Theorem 3.9: Assume $A$ and $B$ are invertible matrices of the same size. Then:
a. $A^{-1}$ is invertible and $$(A^{-1})^{-1} = \query{A}$$ b. If $c$ is a non-zero scalar, then $cA$ is invertible and $$(cA)^{-1} = \query{\frac{1}{c} A^{-1}}$$ c. $AB$ is invertible and $$(AB)^{-1} = \query{B^{-1} A^{-1} \quad\text{(socks and shoes rule)}}$$ d. $A^T$ is invertible and $$(A^T)^{-1} = \query{(A^{-1})^T}$$ e. $A^n$ is invertible for all nonnegative integers $n$ and $$(A^n)^{-1} = \query{(A^{-1})^n}$$

To verify these, in every case you just check that the matrix shown is an inverse.

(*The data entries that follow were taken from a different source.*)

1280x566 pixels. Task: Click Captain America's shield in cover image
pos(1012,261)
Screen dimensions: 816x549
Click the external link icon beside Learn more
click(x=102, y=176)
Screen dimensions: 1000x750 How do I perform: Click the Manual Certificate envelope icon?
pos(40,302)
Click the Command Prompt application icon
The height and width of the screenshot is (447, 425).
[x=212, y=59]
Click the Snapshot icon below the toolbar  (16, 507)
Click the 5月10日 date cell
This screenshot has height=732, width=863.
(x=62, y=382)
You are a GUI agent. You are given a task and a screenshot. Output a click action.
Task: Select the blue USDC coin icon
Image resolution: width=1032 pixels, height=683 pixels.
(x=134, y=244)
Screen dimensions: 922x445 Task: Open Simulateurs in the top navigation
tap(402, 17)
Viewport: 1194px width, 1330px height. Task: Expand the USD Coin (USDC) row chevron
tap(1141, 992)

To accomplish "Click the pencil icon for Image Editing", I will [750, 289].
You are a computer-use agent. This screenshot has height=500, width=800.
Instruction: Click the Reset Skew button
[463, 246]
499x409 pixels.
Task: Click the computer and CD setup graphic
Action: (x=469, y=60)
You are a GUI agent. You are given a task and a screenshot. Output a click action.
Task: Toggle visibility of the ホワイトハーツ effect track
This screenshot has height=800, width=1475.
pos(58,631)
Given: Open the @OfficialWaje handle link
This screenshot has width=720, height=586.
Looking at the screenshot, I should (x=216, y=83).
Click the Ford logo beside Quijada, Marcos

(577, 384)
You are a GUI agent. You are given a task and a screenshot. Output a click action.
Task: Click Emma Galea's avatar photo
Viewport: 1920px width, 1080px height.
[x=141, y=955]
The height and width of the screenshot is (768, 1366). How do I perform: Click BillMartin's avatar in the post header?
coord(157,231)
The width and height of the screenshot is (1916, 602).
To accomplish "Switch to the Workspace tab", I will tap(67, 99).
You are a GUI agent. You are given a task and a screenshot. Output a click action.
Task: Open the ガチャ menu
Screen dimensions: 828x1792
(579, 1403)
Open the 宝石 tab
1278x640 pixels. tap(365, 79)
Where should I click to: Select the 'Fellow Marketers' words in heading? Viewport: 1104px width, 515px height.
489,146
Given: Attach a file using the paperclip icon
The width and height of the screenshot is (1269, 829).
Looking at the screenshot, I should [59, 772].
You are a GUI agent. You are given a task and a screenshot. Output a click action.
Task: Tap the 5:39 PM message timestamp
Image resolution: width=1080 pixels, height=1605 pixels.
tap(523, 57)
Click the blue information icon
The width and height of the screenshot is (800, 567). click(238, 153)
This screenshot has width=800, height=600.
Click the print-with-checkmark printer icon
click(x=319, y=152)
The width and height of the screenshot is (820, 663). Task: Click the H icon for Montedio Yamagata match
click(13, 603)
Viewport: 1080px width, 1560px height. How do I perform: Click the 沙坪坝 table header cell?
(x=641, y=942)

All 5 done on the whiteboard.

Remark: Property (c) is the most important, and generalizes to more than two matrices, e.g. $(ABC)^{-1} = C^{-1} B^{-1} A^{-1}$.

Remark: For $n$ a positive integer, we define $A^{-n}$ to be $(A^{-1})^n = (A^n)^{-1}$. Then $A^n A^{-n} = I = A^0$, and more generally $A^r A^s = A^{r+s}$ for all integers $r$ and $s$.

Remark: There is no formula for $(A+B)^{-1}$. In fact, $A+B$ might not be invertible, even if $A$ and $B$ are.

We can use these properties to solve a matrix equation for an unknown matrix. Assume that $A$, $B$ and $X$ are invertible matrices of the same size.

Example: Solve $AXB^2 = B A B^{-1}$ for $X$.

Solution: \begin{aligned} AXB^2 = B A B^{-1} &\qimplies A^{-1} (A X B^2) B^{-2} = A^{-1} (B A B^{-1}) B^{-2} \\ &\qimplies X = A^{-1} B A B^{-3} \end{aligned}

Example: Solve $(AXB)^{-1} = BA$ for $X$.

Solution: \begin{aligned} (AXB)^{-1} = BA &\qimplies ((A X B)^{-1})^{-1} = (BA)^{-1} \\ &\qimplies A X B = A^{-1} B^{-1} \\ &\qimplies A^{-1} (A X B) B^{-1} = A^{-1} (A^{-1} B^{-1}) B^{-1} \\ &\qimplies X = A^{-2} B^{-2} \end{aligned}

### Challenge problem:

Can you find a $2 \times 3$ matrix $A$ and a $3 \times 2$ matrix $A'$ such that $A A' = I_2$ and $A' A = I_3$?